Exercise passage>
##########

How to Build An Inverse Parser

I developed the concept of the inverse parser as part of the Siboot project. The basic concept is not wholly unique; Texas Instruments developed a somewhat similar concept a few years earlier. I have seen a few other interface systems that utilize some of the concepts of the inverse parser.

An inverse parser is an interface system meant to overcome the deficiencies of the two most common interface systems by combining their strengths. To understand its significance, I must first explain the flaws in both parsers and menuing systems.

Parsers
We all know how a conventional parser works. A string of characters constitutes a command; this command is passed to the parser, which breaks the character string down into recognizable fragments, assigns meaning to each fragment, and executes the resultant command.

Parsers are relatively easy to program so long as the grammar they implement is not overly complex. A parser can implement a large range of commands with little resource consumption. And a parser is very convenient for those who have become fluent in its idiom. However, parsers impose serious problems in terms of the user interface. Because every parser uses some tiny subset of English grammar, and a greatly restricted dictionary, the beginning user is forced to guess the words and grammar of the parser. This is the source of the classic phrase "parser puzzles" by which text adventures were so derisively described. It is also the basis for the apparent contradictions over the merits of GUIs. Those people who have become fluent in the vocabulary and syntax of MS-DOS complain that the GUIs are slow and clumsy to use, while MS-DOS is fast and clean. This is true for those who already know the command set. For those not so experienced, a parser-driven system like MS-DOS can be a pain in the butt.

Menus
Menuing systems attack the parser puzzle problem by presenting the user with a list of all the options available. This does indeed solve the problem, but it imposes some clumsiness on the user interface. Large amounts of screen real estate must be devoted to presenting the user with options, most of which will not be used. When the number of direct options is so large that they cannot all fit in one screen, the menu system is forced to scroll or page the menu, adding even more clumsiness to the interface.

##########

Data supplied>
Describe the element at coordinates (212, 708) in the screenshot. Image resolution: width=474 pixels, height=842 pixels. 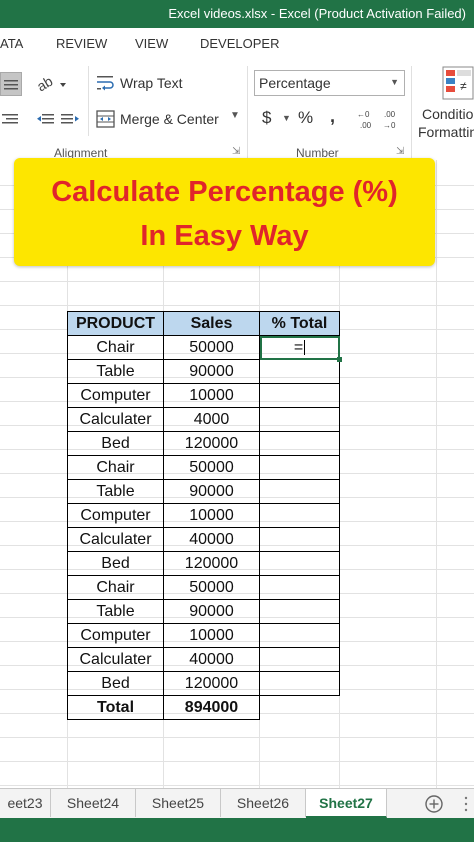
I see `total-value-cell: 894000` at that location.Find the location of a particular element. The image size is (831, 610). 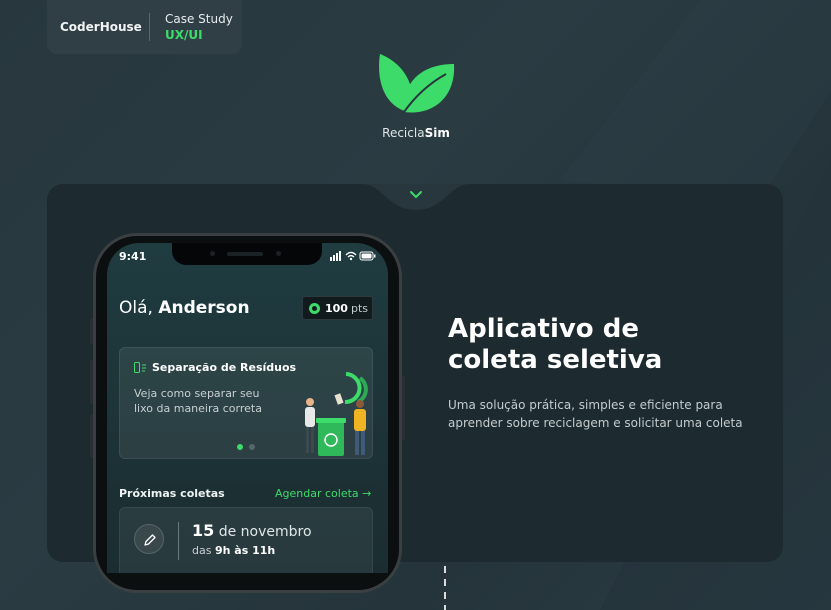

recycling-illustration is located at coordinates (336, 414).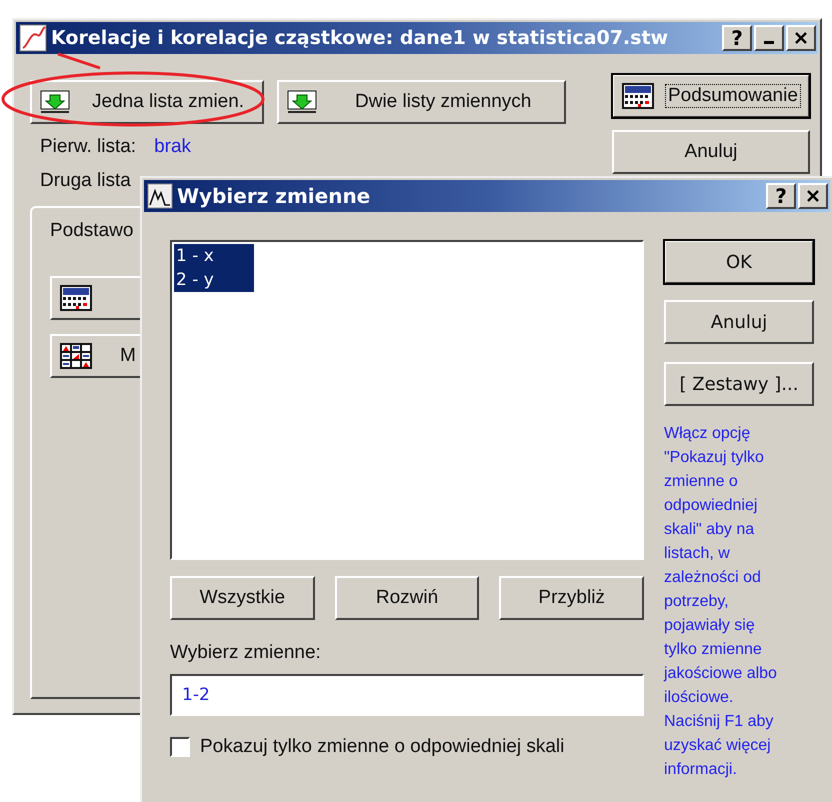  What do you see at coordinates (92, 231) in the screenshot?
I see `tab: Podstawo` at bounding box center [92, 231].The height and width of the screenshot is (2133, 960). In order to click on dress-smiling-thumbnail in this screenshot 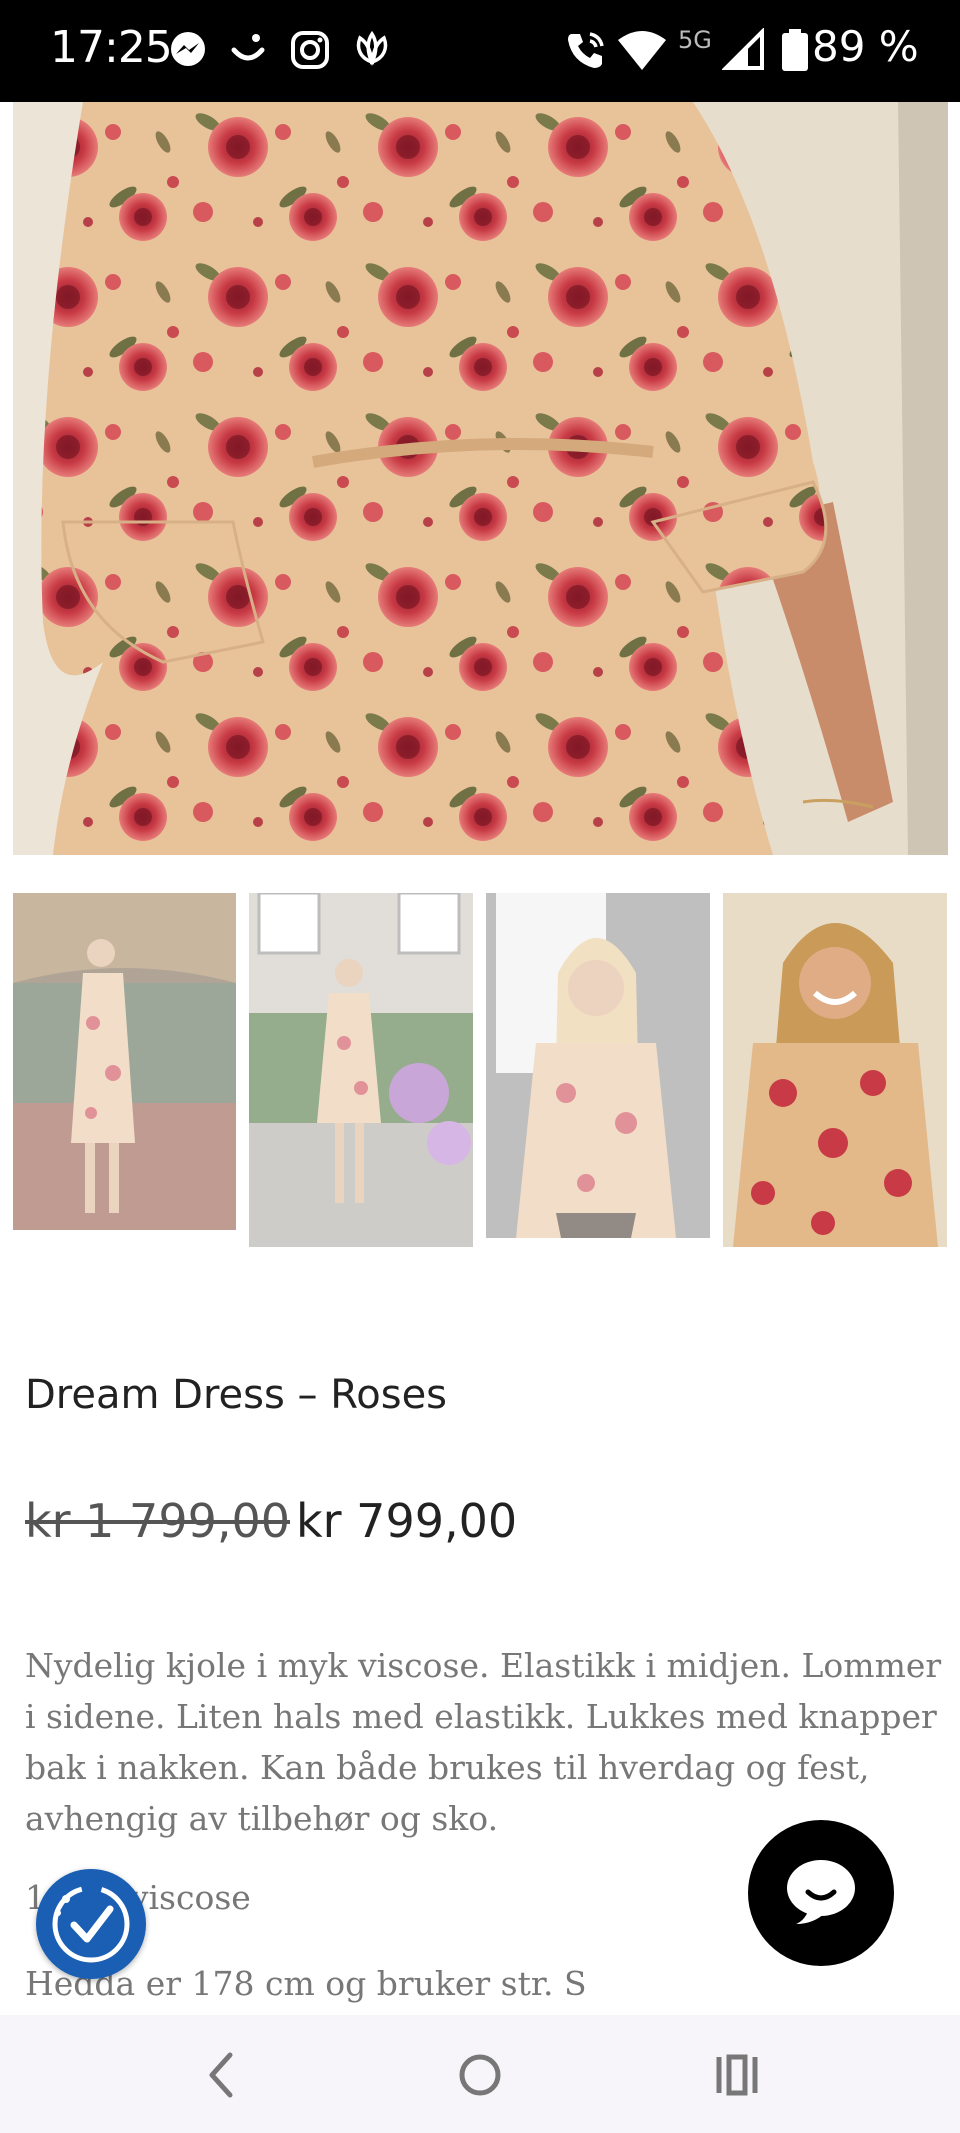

##########

Exercises>
**1)** In the inverse parser article, which company developed a somewhat similar concept a few years before the inverse parser?
**2)** Reproduce the section of the inverse parser article that opens with the words containing "I developed the" and closes with "the inverse parser.".
**3)** According to the inverse parser article, why is a beginning user of a parser forced to guess its words and grammar?

Results for the exercise>
**1)** Texas Instruments.

**2)**
I developed the concept of the inverse parser as part of the Siboot project. The basic concept is not wholly unique; Texas Instruments developed a somewhat similar concept a few years earlier. I have seen a few other interface systems that utilize some of the concepts of the inverse parser.

**3)** Every parser uses only a tiny subset of English grammar and a greatly restricted dictionary. A beginning user therefore has to guess which words and grammar the parser accepts.